Thursday, April 26, 2007

More on the Mutiny

The one question that always puzzled me about the Indian Mutiny is how often the mutineers lost in battles against the English. In most cases, the Indians were something like ten times the strength of the British troops and they seemed to have had a much greater motivation to fight than the Indians (Sikhs, Madrasis) fighting on the side of the British. Still, battle after battle ended with thousands of Indians dead for a couple of hundred British troops.

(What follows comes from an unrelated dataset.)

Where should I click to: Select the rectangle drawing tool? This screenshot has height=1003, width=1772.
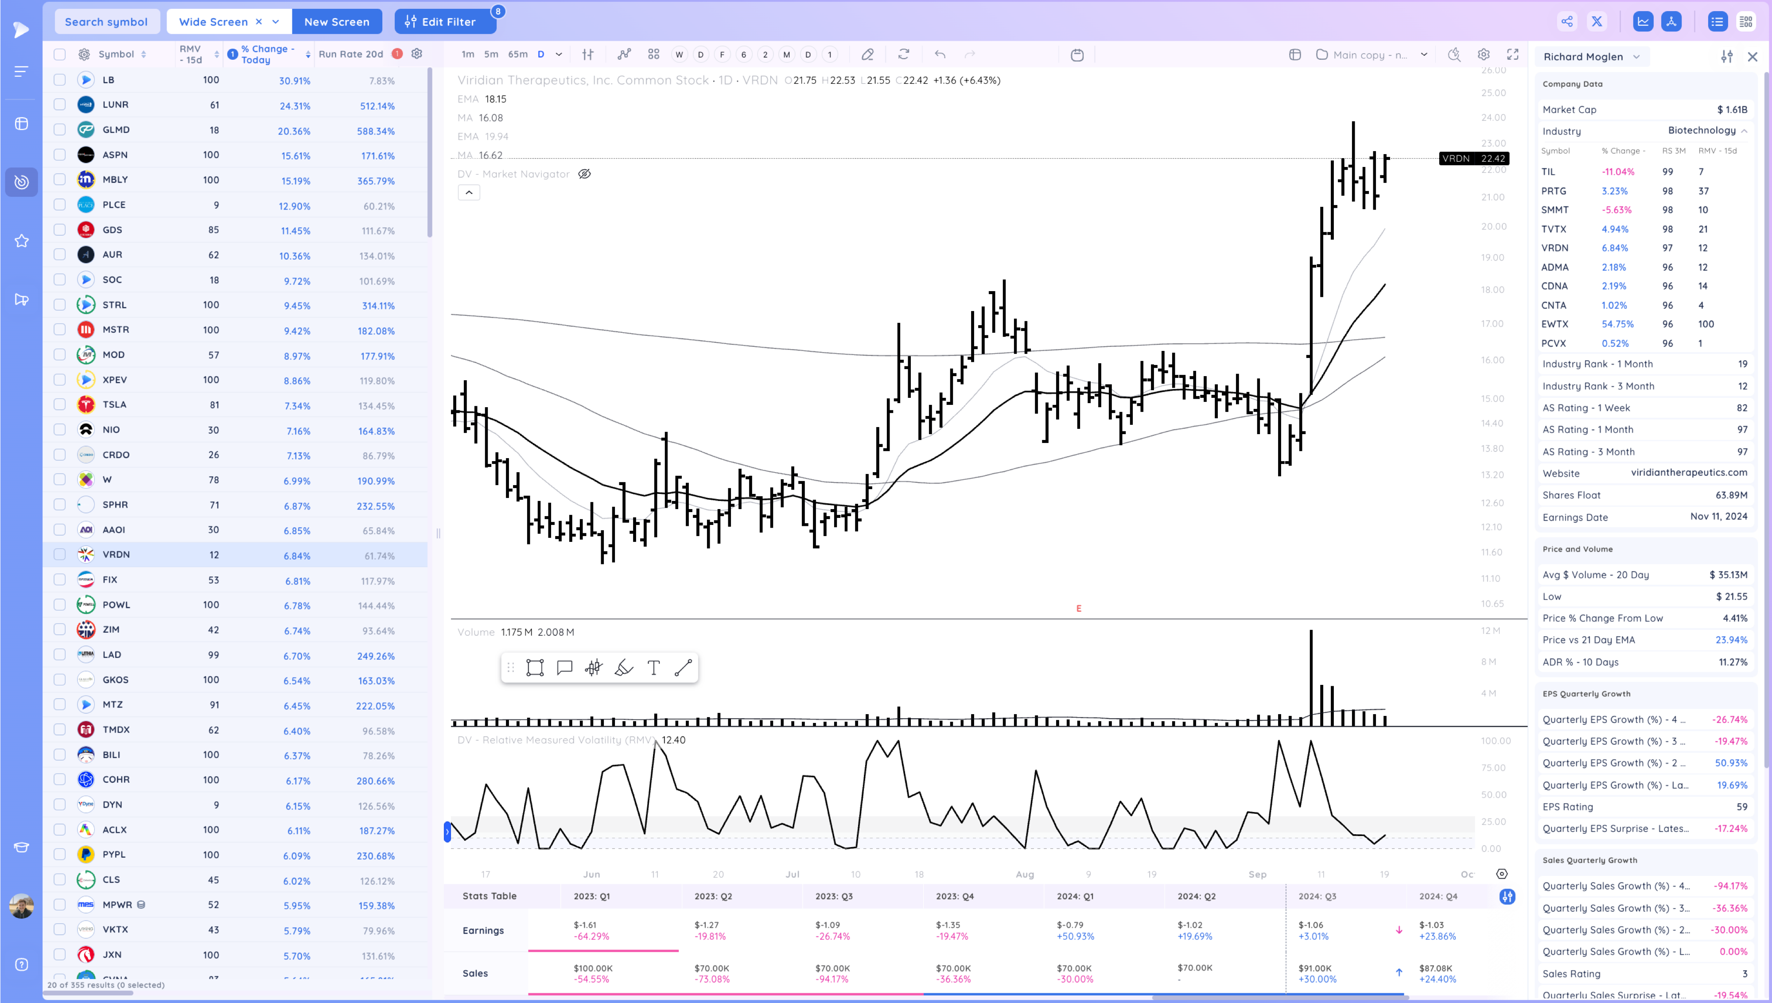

Forbes-Mitchell (The Relief of Lucknow by Williams Forbes-Mitchell, The Folio Society, London 1962) provides some answers. Forbes-Mitchell was a young NCO in the 93rd Highlanders and he took part in the British rescue of the beseiged English men and women in the Lucknow Residency during the mutiny. Here he makes fun of the Pandies:

... in addition to the regular army, there was a large body of archers on the walls, armed with bows and arrows which they discharged with great force and precision, .... Looking at the arrow, 'My conscience!' said White, 'bows and arrows! bows and arrows! My conscience, the sight has not been seen in a civilised war for nearly two hundred years. Bows and arrows! And why not weavers' beams as in the days of Goliath? Ah! that Daniel White should be able to tell in the Saut Market of Glasgow that he had seen men fight with bows and arrows in the days of Enfield rifles! (Page 53.)

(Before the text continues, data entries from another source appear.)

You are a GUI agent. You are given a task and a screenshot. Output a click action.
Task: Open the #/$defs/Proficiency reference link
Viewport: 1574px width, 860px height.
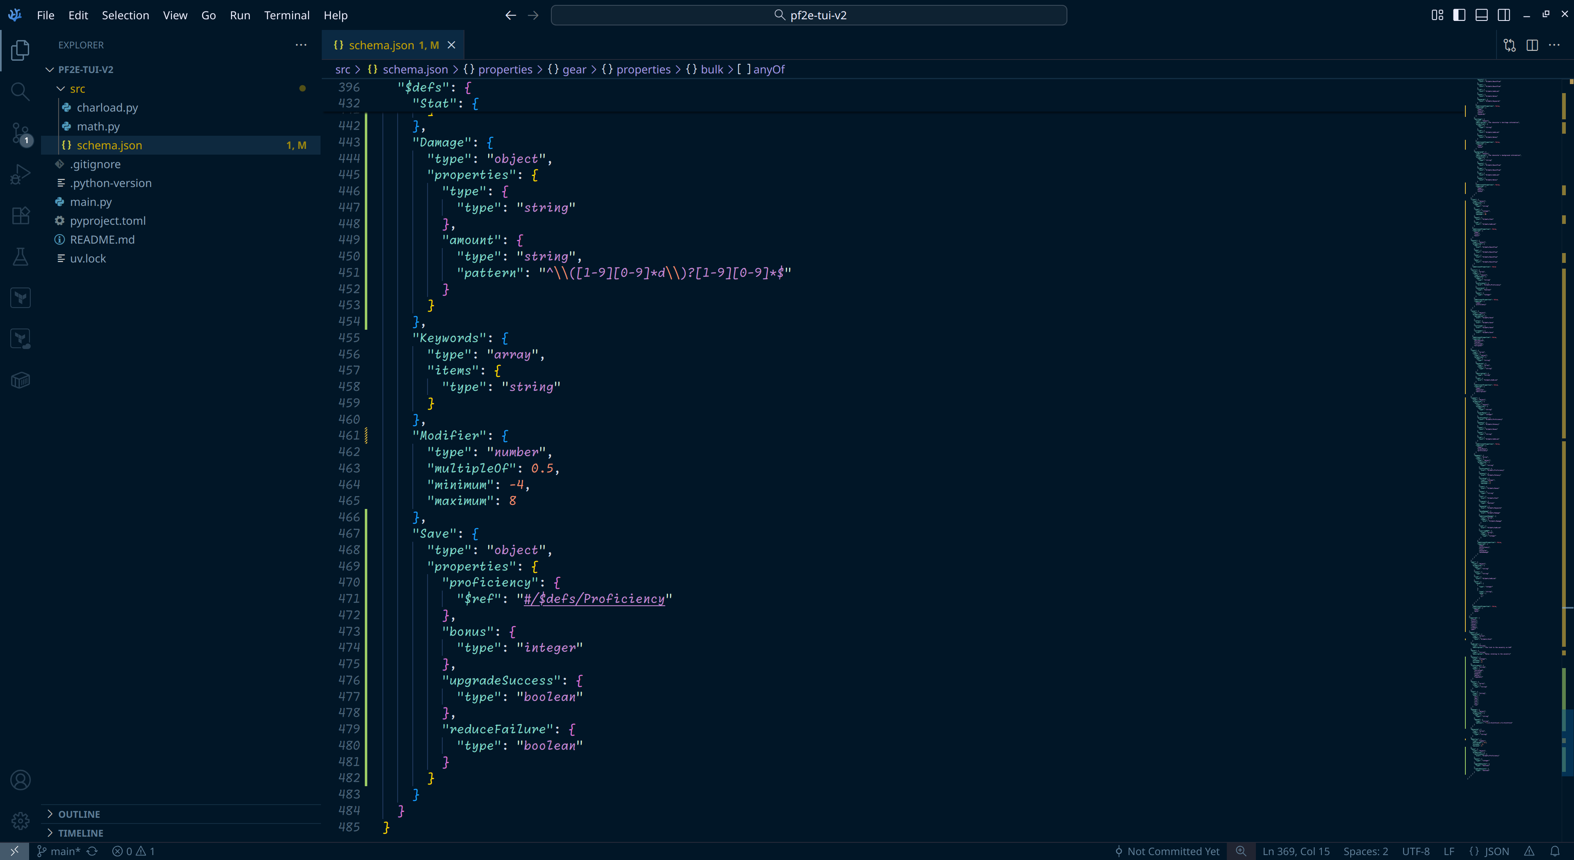[x=593, y=599]
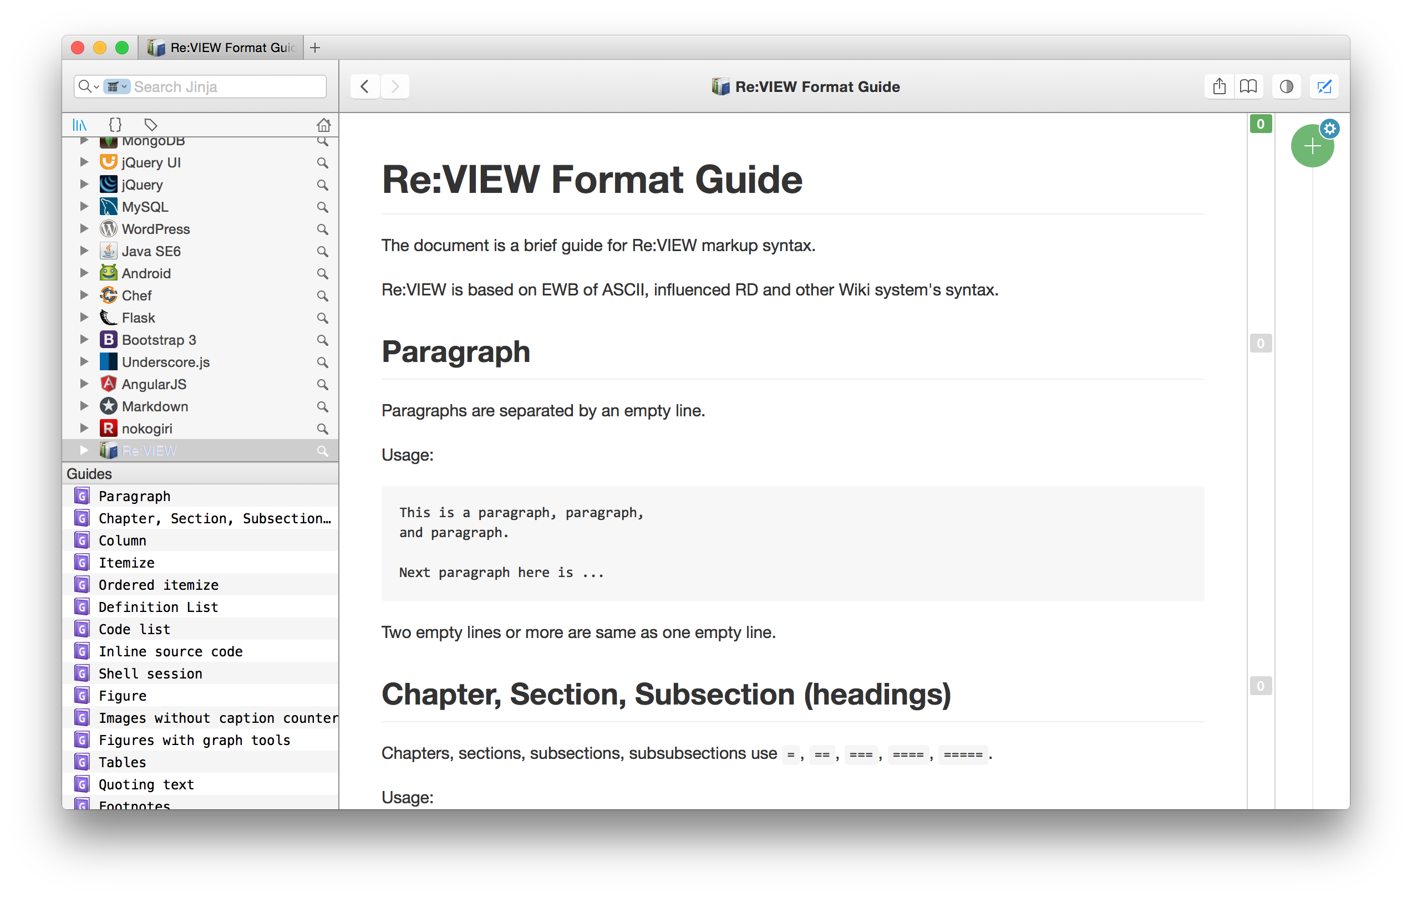Image resolution: width=1412 pixels, height=898 pixels.
Task: Open the tags tab icon
Action: click(151, 125)
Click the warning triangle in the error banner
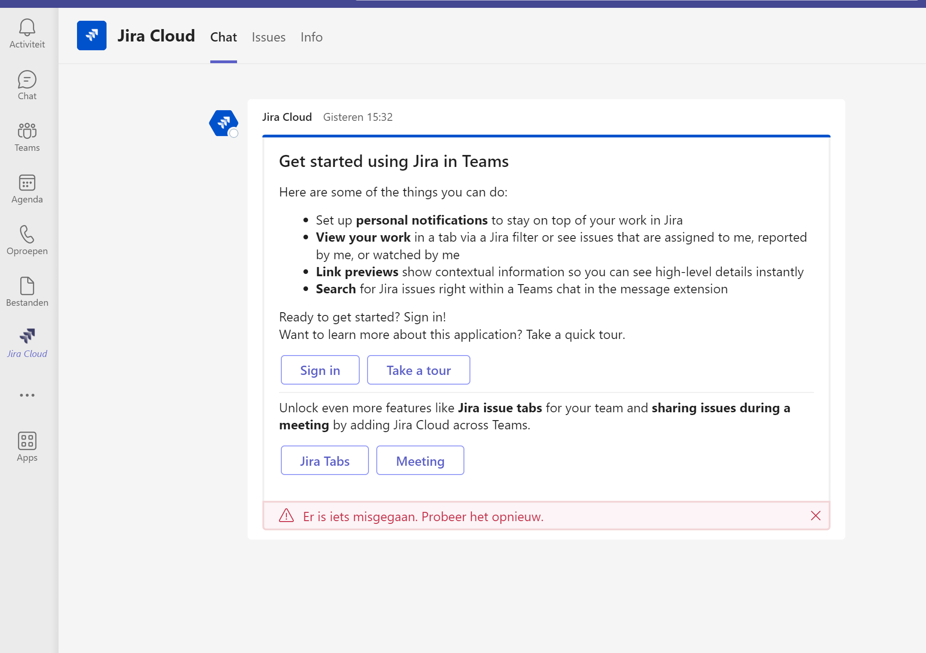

Enfield rifles are, of course, the infamous grease coated bullet using rifles that were the trigger for the mutiny. New to the army and not in the hands of the rebels, they were a great weapen for the British. In this next extract, Forbes-Mitchell talks about the superior range of the Enfield rifle. The rebels had brought their big guns outside the Padshahbagh to shorten the distance across the Gomti river assuming that they would be out of range of the British rifles:

They evidently as yet did not understand the range of the Enfield rifle, as they now came within about a thousand to twelve hundred yards of the wall of the Shah Najaf next to the river. Some twenty of the best shots in the company, with carefully cleaned and loaded rifles, watched till they saw a good number of the enemy near their guns, then, raising sights to the full height and carefully aiming high, they fired a volley by word of command slowly given ... and about half a dozen of the enemy were knocked over. (Page 66.)

What chance did the poor mutineers have with their bows and arrows against Enfield rifles and the heavy naval canons that the British used to level defensive walls! Interestingly, from the description above, even the British were new to the longer range of the rifles and presumably that's why the author describes the process, including raising the sights and aiming high, so carefully!

3 comments:

Tabula Rasa said...

interesting -- reminds me of the tibetans against francis younghusband (1907?)

ajanabi said...

1903-04. Source Wikipedia (what else!).

Tabula Rasa said...

gah! and here i was digging out my peter hopkirk.